Mich faszinierte früh in der Literatur das Fragment. Ich war zu Beginn meines Leselebens vor fünf Jahrzehnten verwundert, dass man einzelne Sätze, oder gar nur einzelne Wörter so bedeutend finden kann, dass sie in Büchern veröffentlicht werden. Mir kam, als ich etwa 15 war, eine Dünndruckausgabe der Werke von Novalis in die Hand, in dem mehr als die Hälfte ausdrücklich als Fragment bezeichnet war. Das schien mir das Lesenswerteste zu sein; doch ich las die Fragmente nur fragmentarisch. Beliebig herausgenommen aus einer zufällig aufgeschlagenen Seite: Der Mensch spricht nicht allein – auch das Universum spricht – alles spricht – unendliche Sprachen — (oder nur ein Wort:) Netzform.

Altenberg, Rodin, Cézanne, Rubens und Novalis … es gilt den Anspruch herabzukurbeln auf das Eintopfmaß, in dem im 21. Jahrhundert gekocht wird. Mehr und wahrscheinlich weniger bedeutet dieses Buch für die nachstellende Zeit.

Meine Reise in die Realitätsferne bietet ein Reste-Essen an, mehr nicht, sage ich in rotwangiger Bescheidenheit. Reste-Essen allerdings haben einen hohen Anspruch an Geschmack und Tradition: Es sind oft die allerallerbesten Gerichte, die aus Resten entstanden sind … Hier sind die Zutaten. Gekocht wird im Kopf. Ein Eintopf oder rohgefleckte Mikarimi-Mockturtle-Wachs-Häppchen über geröstetem Froufrú mit walanischem Speisefliegen-Jus. Auf meiner Zutaten­ablage gibt es keinen Wertekanon, es liegen Tafelsilber neben Katzengoldigem, Scheibchenweisheiten über Vollkorn-Schrotkugeln und:

Gegessen wird gleich am Herd im Morgenmantel mit qietschigen Flup-Flups und am Abend auf dem Sofa, wenn Oma ihre Märchen erzählt.

Man muss nur zum richtigen Zeitpunkt aufhören an seinem Werkchen zu arbeiten – so kann man vielleicht diesen Torso-Anspruch umgehen. Politur kann schaden, sie hebt den Glanz hervor – die Moderne will alles andere als glänzen.

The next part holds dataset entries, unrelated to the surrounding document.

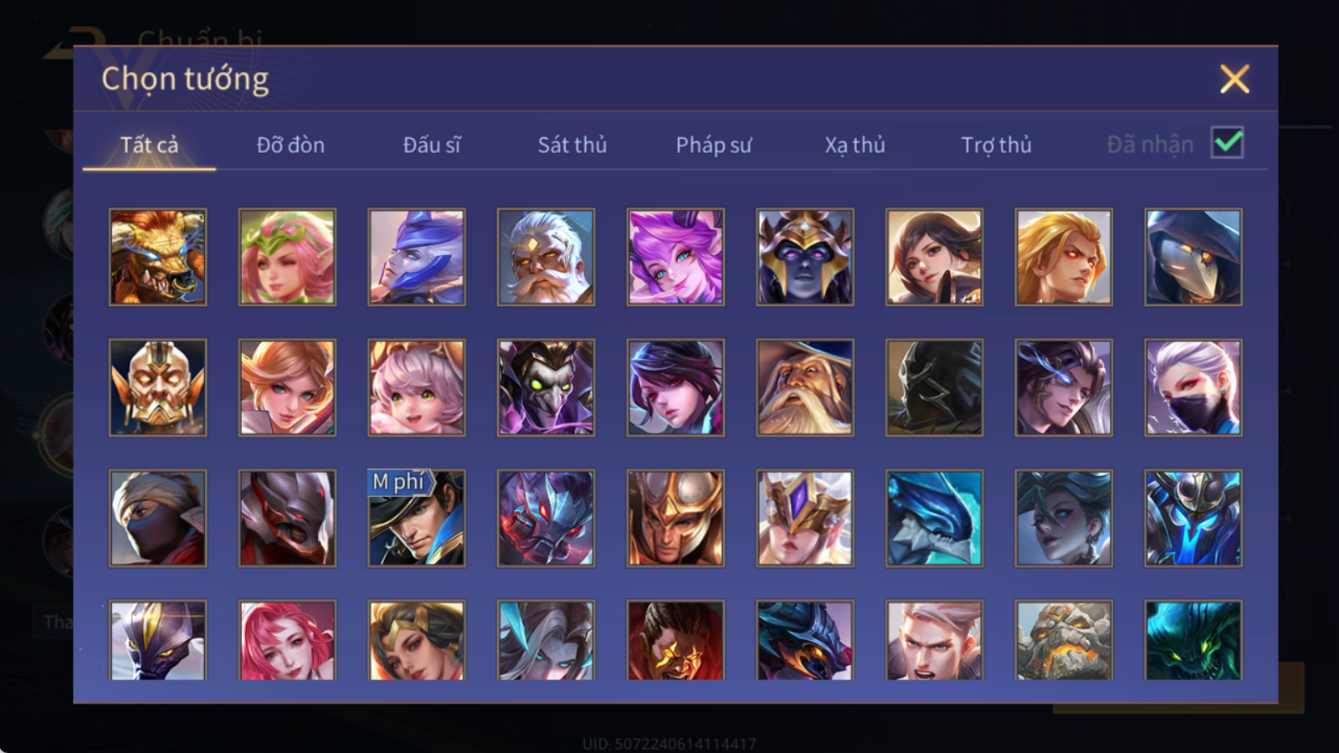The image size is (1339, 753).
Task: Pick the white-haired hero with black face mask
Action: [x=1194, y=388]
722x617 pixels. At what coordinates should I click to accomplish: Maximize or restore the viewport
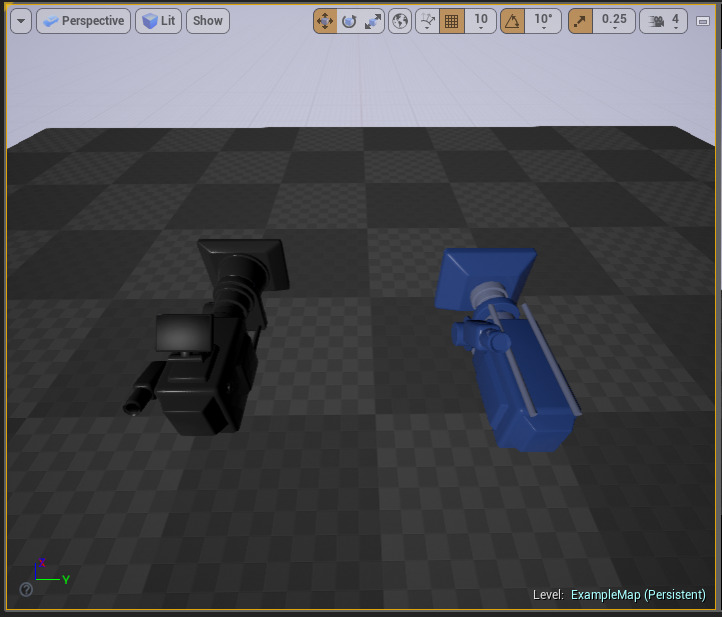point(703,21)
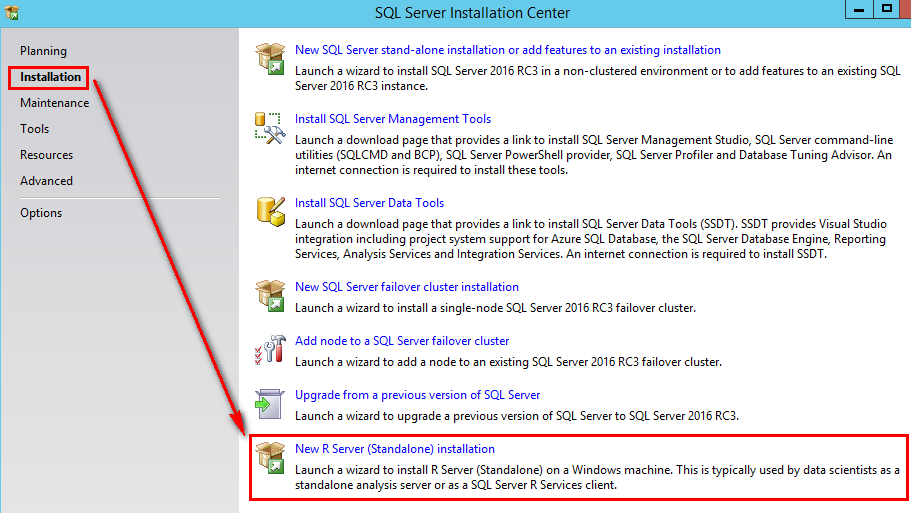This screenshot has height=513, width=911.
Task: Click the stand-alone installation box icon
Action: coord(270,59)
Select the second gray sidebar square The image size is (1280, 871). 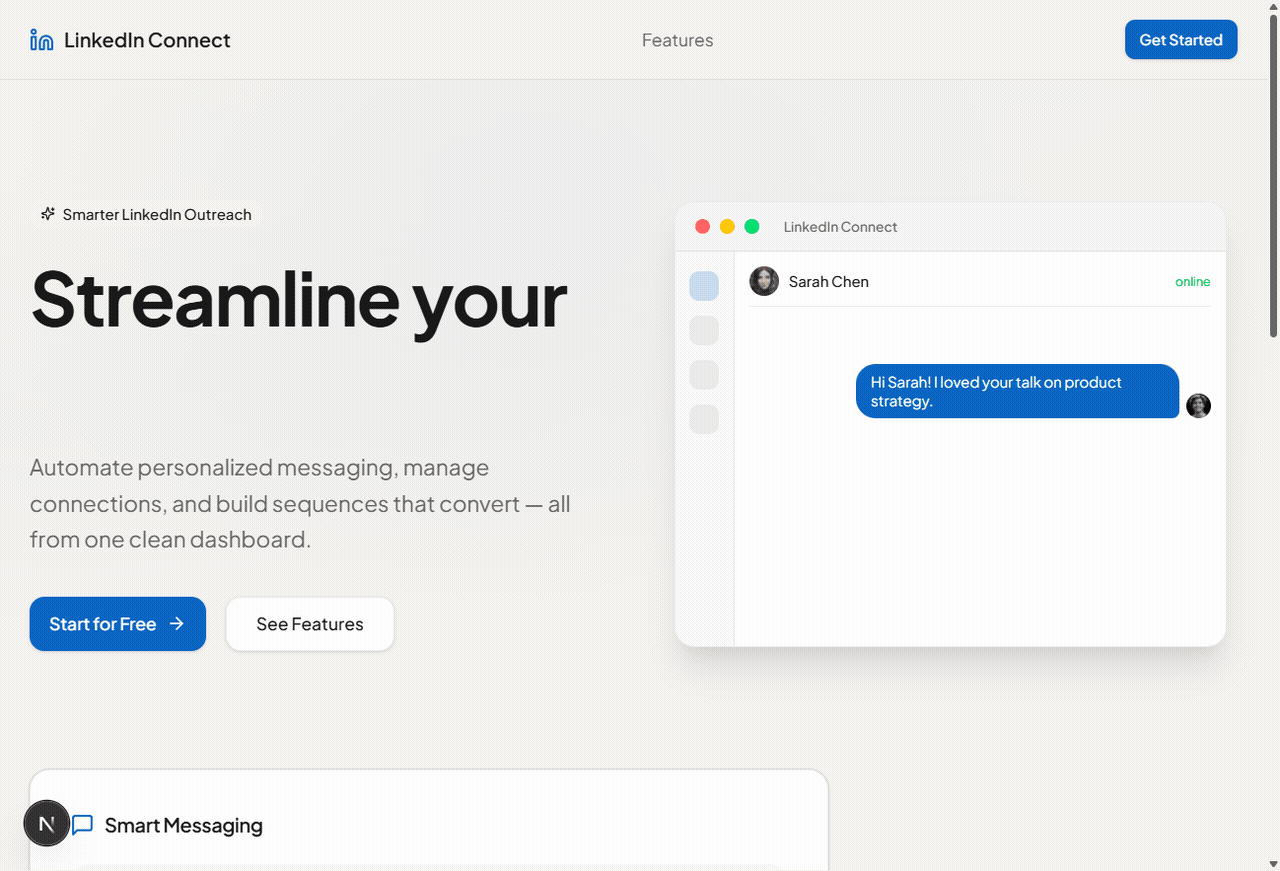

… ist ausgewiesen als Zitat in meinen Notizen; vielleicht habe ich das selbst formuliert. Jetzt bin ich mir schon unsicherer, ob es überhaupt ein Gedanke ist. Ich andenke ihn weiter: Du kannst etwas zu sehr polieren, dann bleibt nichts außer Glanz.

Ob Glanz oder glanzlos – dieses Buch ist das Ergebnis absichtslosen Schleifens und Polierens.